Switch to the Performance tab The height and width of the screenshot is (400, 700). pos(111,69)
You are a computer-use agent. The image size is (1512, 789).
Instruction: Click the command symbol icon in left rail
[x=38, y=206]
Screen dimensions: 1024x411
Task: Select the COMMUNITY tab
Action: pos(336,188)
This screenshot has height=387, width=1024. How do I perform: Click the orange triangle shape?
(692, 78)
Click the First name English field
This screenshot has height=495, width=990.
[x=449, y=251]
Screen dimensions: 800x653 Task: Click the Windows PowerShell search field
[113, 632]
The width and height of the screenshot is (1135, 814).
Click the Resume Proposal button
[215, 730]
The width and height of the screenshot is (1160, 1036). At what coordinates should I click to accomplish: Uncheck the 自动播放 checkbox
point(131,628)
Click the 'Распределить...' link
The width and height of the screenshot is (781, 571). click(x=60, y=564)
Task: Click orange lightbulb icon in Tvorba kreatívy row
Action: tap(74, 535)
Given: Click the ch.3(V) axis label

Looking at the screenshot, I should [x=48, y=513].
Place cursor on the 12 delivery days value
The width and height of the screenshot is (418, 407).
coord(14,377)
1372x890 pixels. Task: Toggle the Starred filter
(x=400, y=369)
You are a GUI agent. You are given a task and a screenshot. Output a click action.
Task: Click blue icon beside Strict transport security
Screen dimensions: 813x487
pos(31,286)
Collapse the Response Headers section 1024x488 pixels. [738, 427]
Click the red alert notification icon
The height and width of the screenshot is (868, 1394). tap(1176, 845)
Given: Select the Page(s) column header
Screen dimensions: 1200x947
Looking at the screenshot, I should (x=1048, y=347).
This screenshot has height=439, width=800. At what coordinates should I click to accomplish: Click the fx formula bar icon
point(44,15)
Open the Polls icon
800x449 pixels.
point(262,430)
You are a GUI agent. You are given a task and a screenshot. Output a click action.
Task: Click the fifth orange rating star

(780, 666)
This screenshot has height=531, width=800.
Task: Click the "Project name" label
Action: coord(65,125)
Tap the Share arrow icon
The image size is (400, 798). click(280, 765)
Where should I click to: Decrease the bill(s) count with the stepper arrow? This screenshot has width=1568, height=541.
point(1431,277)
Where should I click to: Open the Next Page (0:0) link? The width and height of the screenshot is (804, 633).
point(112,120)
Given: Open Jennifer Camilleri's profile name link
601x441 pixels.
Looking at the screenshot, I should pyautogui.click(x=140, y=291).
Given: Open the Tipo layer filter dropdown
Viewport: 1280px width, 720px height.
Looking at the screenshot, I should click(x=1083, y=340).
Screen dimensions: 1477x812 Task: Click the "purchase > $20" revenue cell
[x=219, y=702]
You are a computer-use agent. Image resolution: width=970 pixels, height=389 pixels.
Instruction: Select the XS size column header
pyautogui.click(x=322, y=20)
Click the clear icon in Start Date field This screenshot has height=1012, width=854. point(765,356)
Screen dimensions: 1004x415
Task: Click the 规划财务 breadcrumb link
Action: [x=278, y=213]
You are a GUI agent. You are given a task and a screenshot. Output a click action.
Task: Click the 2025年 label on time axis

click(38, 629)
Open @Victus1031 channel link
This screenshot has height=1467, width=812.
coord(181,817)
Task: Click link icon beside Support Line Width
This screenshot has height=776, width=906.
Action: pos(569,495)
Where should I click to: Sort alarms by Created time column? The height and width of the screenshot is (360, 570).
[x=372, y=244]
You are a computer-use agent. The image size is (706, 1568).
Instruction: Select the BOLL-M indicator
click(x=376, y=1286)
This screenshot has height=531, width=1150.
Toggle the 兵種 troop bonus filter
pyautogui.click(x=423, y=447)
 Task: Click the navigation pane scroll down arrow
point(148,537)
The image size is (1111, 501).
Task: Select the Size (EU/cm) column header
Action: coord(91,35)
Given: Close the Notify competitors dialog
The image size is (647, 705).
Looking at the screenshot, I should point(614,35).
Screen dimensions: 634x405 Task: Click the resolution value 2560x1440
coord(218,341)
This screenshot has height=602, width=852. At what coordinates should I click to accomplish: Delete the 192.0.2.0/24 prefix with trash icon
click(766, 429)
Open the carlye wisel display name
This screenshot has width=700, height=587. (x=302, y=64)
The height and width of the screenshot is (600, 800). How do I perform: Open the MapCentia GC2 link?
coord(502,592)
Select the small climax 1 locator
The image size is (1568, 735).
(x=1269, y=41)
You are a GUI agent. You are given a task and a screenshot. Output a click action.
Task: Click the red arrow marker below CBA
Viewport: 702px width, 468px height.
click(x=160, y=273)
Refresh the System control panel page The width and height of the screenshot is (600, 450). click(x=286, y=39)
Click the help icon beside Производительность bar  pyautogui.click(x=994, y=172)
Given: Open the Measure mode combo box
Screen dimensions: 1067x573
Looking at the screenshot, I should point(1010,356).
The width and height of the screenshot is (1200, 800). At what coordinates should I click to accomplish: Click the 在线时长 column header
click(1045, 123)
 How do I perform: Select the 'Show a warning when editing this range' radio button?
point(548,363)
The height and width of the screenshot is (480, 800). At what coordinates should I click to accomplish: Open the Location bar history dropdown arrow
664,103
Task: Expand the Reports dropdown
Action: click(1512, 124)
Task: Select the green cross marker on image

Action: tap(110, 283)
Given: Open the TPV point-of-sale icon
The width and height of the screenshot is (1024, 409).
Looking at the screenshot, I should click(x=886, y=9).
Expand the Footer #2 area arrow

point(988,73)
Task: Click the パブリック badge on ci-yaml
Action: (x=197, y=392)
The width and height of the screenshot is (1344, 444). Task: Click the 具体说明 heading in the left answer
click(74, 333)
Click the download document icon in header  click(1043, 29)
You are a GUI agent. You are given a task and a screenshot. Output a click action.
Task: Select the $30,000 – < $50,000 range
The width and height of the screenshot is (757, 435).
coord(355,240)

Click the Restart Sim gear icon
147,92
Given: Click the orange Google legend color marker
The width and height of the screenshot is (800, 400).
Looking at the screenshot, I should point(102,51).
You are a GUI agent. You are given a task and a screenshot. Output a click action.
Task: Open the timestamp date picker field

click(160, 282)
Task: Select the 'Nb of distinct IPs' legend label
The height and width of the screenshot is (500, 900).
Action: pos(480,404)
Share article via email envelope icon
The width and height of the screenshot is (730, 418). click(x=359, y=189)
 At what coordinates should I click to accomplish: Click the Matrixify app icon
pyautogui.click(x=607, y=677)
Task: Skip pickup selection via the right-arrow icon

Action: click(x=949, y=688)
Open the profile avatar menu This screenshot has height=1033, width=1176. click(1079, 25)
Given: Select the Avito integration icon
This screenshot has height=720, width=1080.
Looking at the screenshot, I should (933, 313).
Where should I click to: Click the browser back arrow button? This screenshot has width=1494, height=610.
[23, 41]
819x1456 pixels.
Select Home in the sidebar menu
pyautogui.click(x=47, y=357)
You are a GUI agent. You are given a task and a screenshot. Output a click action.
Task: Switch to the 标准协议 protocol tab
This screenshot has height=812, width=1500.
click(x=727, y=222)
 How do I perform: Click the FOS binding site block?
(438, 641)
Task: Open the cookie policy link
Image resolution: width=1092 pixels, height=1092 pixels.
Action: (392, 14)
● ● ● ●
Exercise directions
What this exercise asks for is an exact copy of all the records.

Solution to the exercise
Switch to the Performance tab The height and width of the screenshot is (400, 700). pos(111,69)
You are a computer-use agent. The image size is (1512, 789).
Instruction: Click the command symbol icon in left rail
[x=38, y=206]
Screen dimensions: 1024x411
Task: Select the COMMUNITY tab
Action: pos(336,188)
This screenshot has height=387, width=1024. How do I perform: Click the orange triangle shape?
(692, 78)
Click the First name English field
This screenshot has height=495, width=990.
[x=449, y=251]
Screen dimensions: 800x653 Task: Click the Windows PowerShell search field
[113, 632]
The width and height of the screenshot is (1135, 814).
Click the Resume Proposal button
[215, 730]
The width and height of the screenshot is (1160, 1036). At what coordinates should I click to accomplish: Uncheck the 自动播放 checkbox
point(131,628)
Click the 'Распределить...' link
The width and height of the screenshot is (781, 571). click(x=60, y=564)
Task: Click orange lightbulb icon in Tvorba kreatívy row
Action: tap(74, 535)
Given: Click the ch.3(V) axis label

Looking at the screenshot, I should [x=48, y=513].
Place cursor on the 12 delivery days value
The width and height of the screenshot is (418, 407).
coord(14,377)
1372x890 pixels. Task: Toggle the Starred filter
(x=400, y=369)
You are a GUI agent. You are given a task and a screenshot. Output a click action.
Task: Click blue icon beside Strict transport security
Screen dimensions: 813x487
pos(31,286)
Collapse the Response Headers section 1024x488 pixels. [738, 427]
Click the red alert notification icon
The height and width of the screenshot is (868, 1394). tap(1176, 845)
Given: Select the Page(s) column header
Screen dimensions: 1200x947
Looking at the screenshot, I should (x=1048, y=347).
This screenshot has height=439, width=800. At what coordinates should I click to accomplish: Click the fx formula bar icon
point(44,15)
Open the Polls icon
800x449 pixels.
point(262,430)
You are a GUI agent. You are given a task and a screenshot. Output a click action.
Task: Click the fifth orange rating star

(780, 666)
This screenshot has height=531, width=800.
Task: Click the "Project name" label
Action: coord(65,125)
Tap the Share arrow icon
The image size is (400, 798). click(280, 765)
Where should I click to: Decrease the bill(s) count with the stepper arrow? This screenshot has width=1568, height=541.
point(1431,277)
Where should I click to: Open the Next Page (0:0) link? The width and height of the screenshot is (804, 633).
point(112,120)
Given: Open Jennifer Camilleri's profile name link
601x441 pixels.
Looking at the screenshot, I should pyautogui.click(x=140, y=291).
Given: Open the Tipo layer filter dropdown
Viewport: 1280px width, 720px height.
Looking at the screenshot, I should click(x=1083, y=340).
Screen dimensions: 1477x812 Task: Click the "purchase > $20" revenue cell
[x=219, y=702]
You are a computer-use agent. Image resolution: width=970 pixels, height=389 pixels.
Instruction: Select the XS size column header
pyautogui.click(x=322, y=20)
Click the clear icon in Start Date field This screenshot has height=1012, width=854. point(765,356)
Screen dimensions: 1004x415
Task: Click the 规划财务 breadcrumb link
Action: [x=278, y=213]
You are a GUI agent. You are given a task and a screenshot. Output a click action.
Task: Click the 2025年 label on time axis

click(38, 629)
Open @Victus1031 channel link
This screenshot has height=1467, width=812.
coord(181,817)
Task: Click link icon beside Support Line Width
This screenshot has height=776, width=906.
Action: pos(569,495)
Where should I click to: Sort alarms by Created time column? The height and width of the screenshot is (360, 570).
[x=372, y=244]
You are a computer-use agent. The image size is (706, 1568).
Instruction: Select the BOLL-M indicator
click(x=376, y=1286)
This screenshot has height=531, width=1150.
Toggle the 兵種 troop bonus filter
pyautogui.click(x=423, y=447)
 Task: Click the navigation pane scroll down arrow
point(148,537)
The image size is (1111, 501).
Task: Select the Size (EU/cm) column header
Action: coord(91,35)
Given: Close the Notify competitors dialog
The image size is (647, 705).
Looking at the screenshot, I should point(614,35).
Screen dimensions: 634x405 Task: Click the resolution value 2560x1440
coord(218,341)
This screenshot has height=602, width=852. At what coordinates should I click to accomplish: Delete the 192.0.2.0/24 prefix with trash icon
click(766, 429)
Open the carlye wisel display name
This screenshot has width=700, height=587. (x=302, y=64)
The height and width of the screenshot is (600, 800). How do I perform: Open the MapCentia GC2 link?
coord(502,592)
Select the small climax 1 locator
The image size is (1568, 735).
(x=1269, y=41)
You are a GUI agent. You are given a task and a screenshot. Output a click action.
Task: Click the red arrow marker below CBA
Viewport: 702px width, 468px height.
click(x=160, y=273)
Refresh the System control panel page The width and height of the screenshot is (600, 450). click(x=286, y=39)
Click the help icon beside Производительность bar  pyautogui.click(x=994, y=172)
Given: Open the Measure mode combo box
Screen dimensions: 1067x573
Looking at the screenshot, I should point(1010,356).
The width and height of the screenshot is (1200, 800). At what coordinates should I click to accomplish: Click the 在线时长 column header
click(1045, 123)
 How do I perform: Select the 'Show a warning when editing this range' radio button?
point(548,363)
The height and width of the screenshot is (480, 800). At what coordinates should I click to accomplish: Open the Location bar history dropdown arrow
664,103
Task: Expand the Reports dropdown
Action: click(1512, 124)
Task: Select the green cross marker on image

Action: tap(110, 283)
Given: Open the TPV point-of-sale icon
The width and height of the screenshot is (1024, 409).
Looking at the screenshot, I should click(x=886, y=9).
Expand the Footer #2 area arrow

point(988,73)
Task: Click the パブリック badge on ci-yaml
Action: (x=197, y=392)
The width and height of the screenshot is (1344, 444). Task: Click the 具体说明 heading in the left answer
click(74, 333)
Click the download document icon in header  click(1043, 29)
You are a GUI agent. You are given a task and a screenshot. Output a click action.
Task: Select the $30,000 – < $50,000 range
The width and height of the screenshot is (757, 435).
coord(355,240)

Click the Restart Sim gear icon
147,92
Given: Click the orange Google legend color marker
The width and height of the screenshot is (800, 400).
Looking at the screenshot, I should point(102,51).
You are a GUI agent. You are given a task and a screenshot. Output a click action.
Task: Open the timestamp date picker field

click(160, 282)
Task: Select the 'Nb of distinct IPs' legend label
The height and width of the screenshot is (500, 900).
Action: pos(480,404)
Share article via email envelope icon
The width and height of the screenshot is (730, 418). click(x=359, y=189)
 At what coordinates should I click to accomplish: Click the Matrixify app icon
pyautogui.click(x=607, y=677)
Task: Skip pickup selection via the right-arrow icon

Action: click(x=949, y=688)
Open the profile avatar menu This screenshot has height=1033, width=1176. click(1079, 25)
Given: Select the Avito integration icon
This screenshot has height=720, width=1080.
Looking at the screenshot, I should (933, 313).
Where should I click to: Click the browser back arrow button? This screenshot has width=1494, height=610.
[23, 41]
819x1456 pixels.
Select Home in the sidebar menu
pyautogui.click(x=47, y=357)
You are a GUI agent. You are given a task and a screenshot. Output a click action.
Task: Switch to the 标准协议 protocol tab
This screenshot has height=812, width=1500.
click(x=727, y=222)
 How do I perform: Click the FOS binding site block?
(438, 641)
Task: Open the cookie policy link
Image resolution: width=1092 pixels, height=1092 pixels.
Action: (392, 14)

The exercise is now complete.